Kraken - By China Mieville Page 0,51

crocodile-clipped to knickknacks. When he plugged it in there was a thud, waves fluxed on the screen and the air felt dryer.

“Alright,” Dane said. “Bit of security.”

Alarm systems and signal-jammers fucking with the flows of sentience and sensation—magic. Call it “knocking,” Billy told himself. The occult machines left not nothing, not a void that would attract attention like a missing tooth, but projected a shred of presence for remote-sensors, a construct soul. The residue of a pretend person.

When Dane went to the bathroom, Billy did not try to leave. He did not even stand by the door and wonder.

“Why don’t you want this?” Billy said when Dane returned. He raised his hands to indicate everything. “The end, I mean. You say it’s ending. I mean, it’s your kraken doing it …”

“No, it ain’t,” Dane said. “Or not like it’s supposed to.”

It would have made sense to Billy, had Dane hedged and hemmed and hawed, dissembled and evaded. It could not be so uncommon a phenomenon, the last-minute cold feet of the devout. Absolutely I was all signed up for the apocalypse but right now? Like this? It would have made sense, but that was not what this was. Billy knew then and quite certainly that had Dane trusted that this was the horizon of which he had read and catechised since his feisty fervent youth, he would have gone along with it. But this was not quite the right kraken apocalypse. That was the problem. It was according to some other plan. Some other schema. Something had hijacked the squid finality. This was and was not the intended end.

“I need to get a message to someone,” Billy said. Dane sighed. “Hey.” Billy was surprised by the speed of his own anger, as he squared up. The big man looked surprised too. “I’m not your pet. You can’t order me around. My best friend died, and his girlfriend needs to know.”

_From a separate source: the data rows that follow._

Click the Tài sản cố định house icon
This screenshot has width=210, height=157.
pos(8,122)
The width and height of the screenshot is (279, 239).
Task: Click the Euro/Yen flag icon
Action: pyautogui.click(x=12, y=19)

“That’s well and good,” Dane said. He swallowed. His effort to stay calm was alarming. “But there’s one mistake there. You say I can’t order you around. Oh I can. I have to. You do what I tell you or Goss or Subby or the Tattoo or any one of all the others out there looking for you will find you, and then if you’re very lucky you’ll just die. You understand?” He prodded Billy’s chest one, two, three times. “I just exiled myself, Billy. I am not having a good day.”

They stared at each other. “Tomorrow the real shit begins,” Dane said. “Right now, there’s nowhere as much knacking floating around as you’d think. There’s what you could call a power shortage. That gives us opportunities. I don’t just know church people, you know.” He opened his bag. “We might not have to do this totally alone.”

“Let’s make sure,” Billy said carefully. “Just answer me this. I mean … I know you don’t want to get the police in, but … What about just Collingswood? She’s not like the leader of that lot—she’s a constable—but she’s obviously got something. We could call her …” The flat anger of Dane’s face hushed him.

“We ain’t dealing with that lot,” he said. “You think they’ll keep us safe? They won’t mess with us? You think she ain’t going to hand us right over?”

“But …”

“‘But’ fuckity shite, Billy. We stick to who I know.” Dane brought out maps of London felt-tipped with additions, sigils on parkland and routes traced through streets. A speargun, Billy saw to his surprise, like a scuba diver might carry.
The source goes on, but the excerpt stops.